Manca poco più di un mese alle elezioni europee 2019, e ora che sono stati presentati ufficialmente i simboli dei partiti che troveremo sulla scheda elettorale, si può dire che la corsa è iniziata davvero. Oltre agli schieramenti tradizionali, sono spuntate vecchie e nuove conoscenze: il “Movimento poeti d’azione”, il partito internettiano, i “Forconi”, il “Sacro Impero Cattolico” e persino la vecchia Democrazia cristiana. Fra questi c’è anche il Partito pirata: una formazione insolita, transazionale e contestataria che negli ultimi anni è riuscita persino a fare la differenza, almeno in alcuni Stati del nord Europa. Per questo, il Partito pirata italiano ha deciso di correre alle elezioni europee 2019 per la prima volta nella sua storia.

I primi pirati erano svedesi

Il Partito dei pirati è nato nel 2006 in Svezia con il nome di Piratpartiet e all’inizio aveva un programma molto ambizioso, seppur limitato: difendere la privacy ed eliminare copyright e brevetti, in modo da rendere subito disponibili a tutti i risultati di qualsiasi scoperta tecnologica o scientifica. A fondarlo è stato Rickard Falkvinge, titolare del noto sito pirata ThePirateBay, appunto, che ospita file protetti da copyright.

Nell’anno del debutto il partito ottenne in Svezia lo 0,63% dei voti. Una cifra apparentemente irrisoria, ma notevole per un partito appena nato, senza strutture o presenza sul territorio. Merito del successo? Il pubblico a cui si rivolgeva, composto da elettori giovani e tecnologici.

Il Partito pirata alla conquista dell’Europa

Guardando all’esperienza svedese, molti altri attivisti europei hanno deciso di fondare nel proprio Paese un loro partito pirata, affiliato a quello originale. È il caso dell’Italia, dove  il 16 settembre 2006 è stata formalizzata la fondazione del Partito Pirata italiano con un atto costitutivo. Subito dopo è nata anche un’organizzazione non governativa internazionale che li riunisce tutti.

Ma quali risultati hanno ottenuto negli anni i pirati? Il grafico sopra mostra la percentuale di voti che il partito ha ottenuto alle ultime elezioni politiche nei Paesi dove è presente. Innanzitutto manca l’Italia: nel nostro Paese, infatti, gli esponenti del Partito Pirata si sono sempre appoggiati a liste di sinistra (come Sel). Solo per le europee 2019 hanno deciso di correre da soli.
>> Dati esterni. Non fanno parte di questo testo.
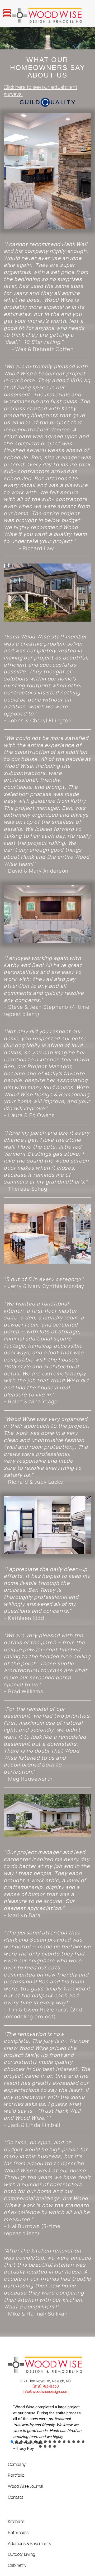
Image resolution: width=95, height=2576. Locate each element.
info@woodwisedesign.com (45, 2391)
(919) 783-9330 (45, 2386)
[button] (12, 2441)
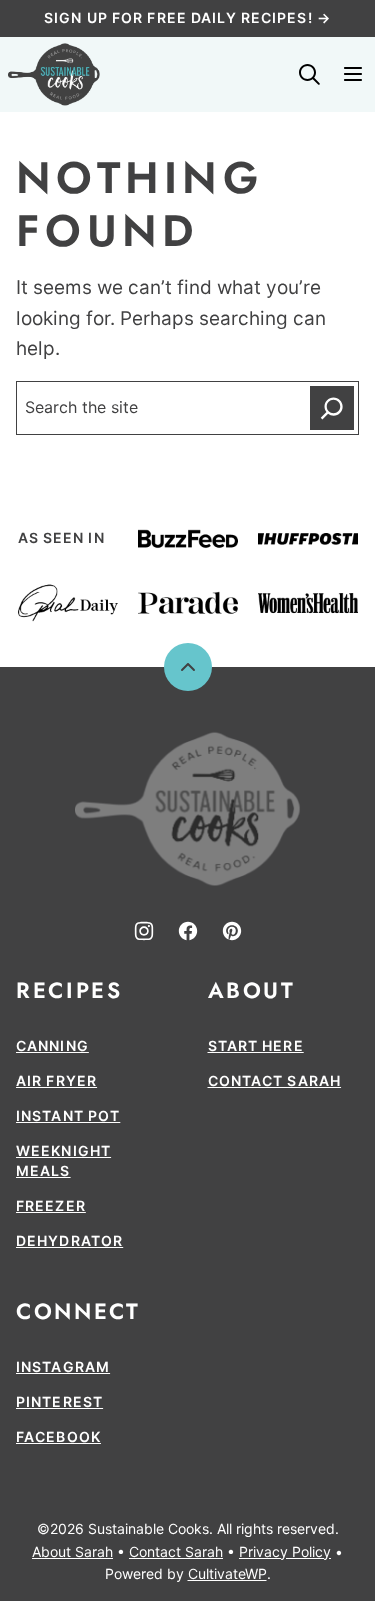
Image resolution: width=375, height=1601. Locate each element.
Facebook (58, 1436)
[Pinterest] (232, 931)
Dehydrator (69, 1240)
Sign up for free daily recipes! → (187, 17)
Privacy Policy (285, 1551)
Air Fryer (56, 1080)
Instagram (63, 1366)
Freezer (51, 1205)
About (252, 990)
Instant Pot (68, 1115)
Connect (78, 1311)
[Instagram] (144, 931)
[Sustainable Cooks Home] (54, 74)
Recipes (69, 990)
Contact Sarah (275, 1080)
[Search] (309, 74)
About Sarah (72, 1551)
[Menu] (353, 74)
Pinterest (59, 1401)
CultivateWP (227, 1573)
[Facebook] (188, 931)
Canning (52, 1045)
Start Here (256, 1045)
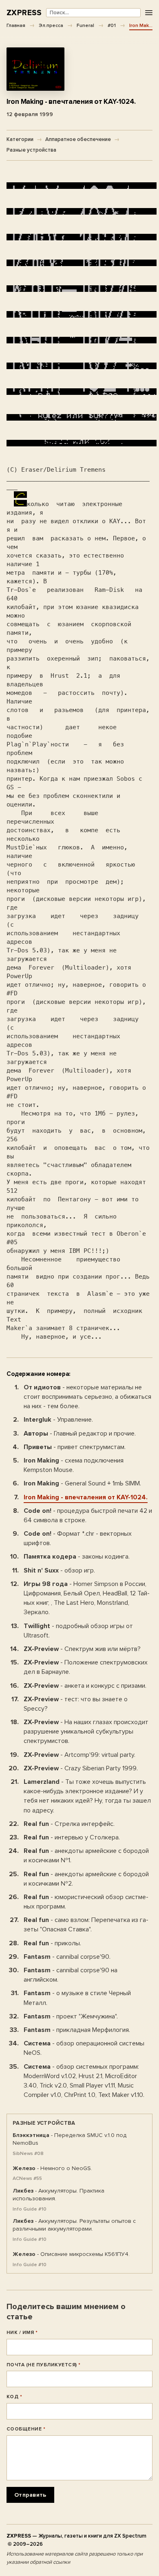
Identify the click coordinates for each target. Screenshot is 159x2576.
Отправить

In Svezia, invece, dove tutto è cominciato, i pirati sono crollati allo 0,11% nel 2018, racimolando poco più di 7mila voti.

Grande successo in Islanda: qui si sono ritagliati un ruolo significativo all’opposizione, raggiungendo nel 2016 addirittura il 14,5% dei voti, per poi calare al 9,2% alle elezioni parlamentari del 2017. Un analogo boom è avvenuto in Repubblica ceca, dove all’ultima tornata elettorale il partito pirata ha ottenuto il 10,79% ed è diventato la terza forza politica del Paese. Che cosa succederà allora alle elezioni europee 2019?